Al día siguiente me mandó una foto de las albóndigas ya emplatadas y dispuestas para ser comidas con su ración de arroz hervido, como se las hago yo, aliñado con algo de la salsa de las propias albóndigas.
Una vez más, eran mis albóndigas y, al mismo tiempo, no lo eran. Me pareció precioso y se me dibujó una sonrisa de oreja a oreja. Y todo porque eran SUS albóndigas, no exactamente las mías, como las mías no son calcadas a las de mi madre. Las que él, espero, enseñará algún día a cocinar a sus hijos —mis nietos— y que tampoco serán exactamente como las suyas, y así ad eternum.
Y al final, pensé que pocas cosas ejemplificaban mejor lo que significa ser padre que esas albóndigas hechas a cuatro manos —dos en Barcelona y dos en Miami— a golpe de WhatsApp, y la transmisión del conocimiento y la experiencia (sic). Nosotros, los padres, les transmitimos a ellos lo poco o mucho que sabemos como mejor podemos, y nuestros hijos lo recogen y hacen con ello su propia versión, en el mejor de los casos, o lo que les da la puta gana, la mayoría de las veces. Y hacen bien.

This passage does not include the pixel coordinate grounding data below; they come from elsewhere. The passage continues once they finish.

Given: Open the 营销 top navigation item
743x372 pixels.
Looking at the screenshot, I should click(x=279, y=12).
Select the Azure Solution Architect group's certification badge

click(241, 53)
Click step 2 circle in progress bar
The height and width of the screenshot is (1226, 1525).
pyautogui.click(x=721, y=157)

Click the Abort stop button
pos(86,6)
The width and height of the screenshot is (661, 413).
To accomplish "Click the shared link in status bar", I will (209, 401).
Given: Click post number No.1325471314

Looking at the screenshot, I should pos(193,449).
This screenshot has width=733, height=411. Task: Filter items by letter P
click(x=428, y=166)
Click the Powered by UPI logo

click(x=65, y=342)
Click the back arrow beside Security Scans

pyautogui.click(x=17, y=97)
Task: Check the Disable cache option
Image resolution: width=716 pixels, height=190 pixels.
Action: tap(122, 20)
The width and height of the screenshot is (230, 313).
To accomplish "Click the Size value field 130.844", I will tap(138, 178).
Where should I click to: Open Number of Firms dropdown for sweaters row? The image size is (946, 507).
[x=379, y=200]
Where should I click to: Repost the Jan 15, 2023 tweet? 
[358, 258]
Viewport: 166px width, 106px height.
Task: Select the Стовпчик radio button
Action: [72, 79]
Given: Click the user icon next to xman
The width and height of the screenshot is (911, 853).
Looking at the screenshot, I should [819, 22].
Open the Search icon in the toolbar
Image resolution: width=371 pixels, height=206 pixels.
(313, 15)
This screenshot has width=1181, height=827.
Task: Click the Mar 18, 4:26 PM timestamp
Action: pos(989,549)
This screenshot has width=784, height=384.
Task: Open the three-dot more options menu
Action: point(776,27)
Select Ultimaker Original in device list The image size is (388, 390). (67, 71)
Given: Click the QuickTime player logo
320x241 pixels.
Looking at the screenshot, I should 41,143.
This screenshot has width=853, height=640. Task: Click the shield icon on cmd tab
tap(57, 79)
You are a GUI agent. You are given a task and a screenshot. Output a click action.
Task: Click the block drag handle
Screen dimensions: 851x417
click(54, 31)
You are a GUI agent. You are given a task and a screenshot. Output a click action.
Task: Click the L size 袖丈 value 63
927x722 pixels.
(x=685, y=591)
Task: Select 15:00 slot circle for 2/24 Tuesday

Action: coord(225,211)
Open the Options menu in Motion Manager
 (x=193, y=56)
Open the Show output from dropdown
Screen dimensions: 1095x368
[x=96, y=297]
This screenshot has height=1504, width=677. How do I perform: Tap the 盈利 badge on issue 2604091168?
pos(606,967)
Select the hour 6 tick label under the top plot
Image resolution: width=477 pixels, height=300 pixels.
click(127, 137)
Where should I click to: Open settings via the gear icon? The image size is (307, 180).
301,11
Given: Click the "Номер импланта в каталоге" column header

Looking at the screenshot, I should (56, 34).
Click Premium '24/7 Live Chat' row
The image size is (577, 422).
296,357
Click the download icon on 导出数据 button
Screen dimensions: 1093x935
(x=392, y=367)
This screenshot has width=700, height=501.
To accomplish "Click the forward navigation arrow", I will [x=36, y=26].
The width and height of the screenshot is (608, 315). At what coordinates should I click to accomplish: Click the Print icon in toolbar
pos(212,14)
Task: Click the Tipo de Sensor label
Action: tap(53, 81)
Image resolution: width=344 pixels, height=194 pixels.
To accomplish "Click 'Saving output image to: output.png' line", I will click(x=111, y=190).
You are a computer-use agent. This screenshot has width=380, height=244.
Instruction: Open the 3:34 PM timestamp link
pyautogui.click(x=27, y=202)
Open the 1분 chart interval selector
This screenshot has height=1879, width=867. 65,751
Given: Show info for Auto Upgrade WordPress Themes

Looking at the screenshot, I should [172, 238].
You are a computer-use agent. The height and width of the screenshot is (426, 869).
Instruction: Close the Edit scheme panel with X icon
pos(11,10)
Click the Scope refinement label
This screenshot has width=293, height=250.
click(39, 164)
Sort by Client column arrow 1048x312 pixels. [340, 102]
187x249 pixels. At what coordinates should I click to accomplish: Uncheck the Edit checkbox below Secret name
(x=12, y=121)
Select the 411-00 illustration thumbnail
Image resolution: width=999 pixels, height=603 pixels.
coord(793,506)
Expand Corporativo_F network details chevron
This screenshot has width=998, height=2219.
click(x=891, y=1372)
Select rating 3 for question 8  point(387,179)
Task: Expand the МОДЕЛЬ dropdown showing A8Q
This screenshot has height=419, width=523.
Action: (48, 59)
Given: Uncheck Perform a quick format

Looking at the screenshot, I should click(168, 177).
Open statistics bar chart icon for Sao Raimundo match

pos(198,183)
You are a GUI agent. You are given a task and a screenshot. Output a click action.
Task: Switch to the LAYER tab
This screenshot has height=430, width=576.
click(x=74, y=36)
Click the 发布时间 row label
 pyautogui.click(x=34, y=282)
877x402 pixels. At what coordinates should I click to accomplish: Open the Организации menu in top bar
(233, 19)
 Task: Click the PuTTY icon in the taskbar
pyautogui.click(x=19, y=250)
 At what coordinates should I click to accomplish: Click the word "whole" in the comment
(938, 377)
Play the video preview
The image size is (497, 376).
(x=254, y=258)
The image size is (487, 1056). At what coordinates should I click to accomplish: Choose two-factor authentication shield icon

Por eso también es importante meter a los niños en la cocina, pero tampoco hay que obsesionarse. Al final, las cosas caen por su propio peso y la necesidad en forma de hambre y supervivencia hará el resto. Y lo mismo se podría decir con cualquier otra cosa. Yo con 53 años, aún le pido consejo a mi padre de 81. Solo hay que estar allí para cuando nos necesiten.
Como escribió alguien, al final de la vida solo quedan los recuerdos, la nostalgia y la soledad. Una auténtica mierda, a menos que hayamos hecho lo posible para que esos recuerdos sean los de cocinar unas albóndigas con tu hijo mayor.
Joan Marc, carinyo, esforça't en cometre els teus propis errors, pero no cometis els del teu pare. Quan tornis, em faràs les mandonguilles. T’estimo molt.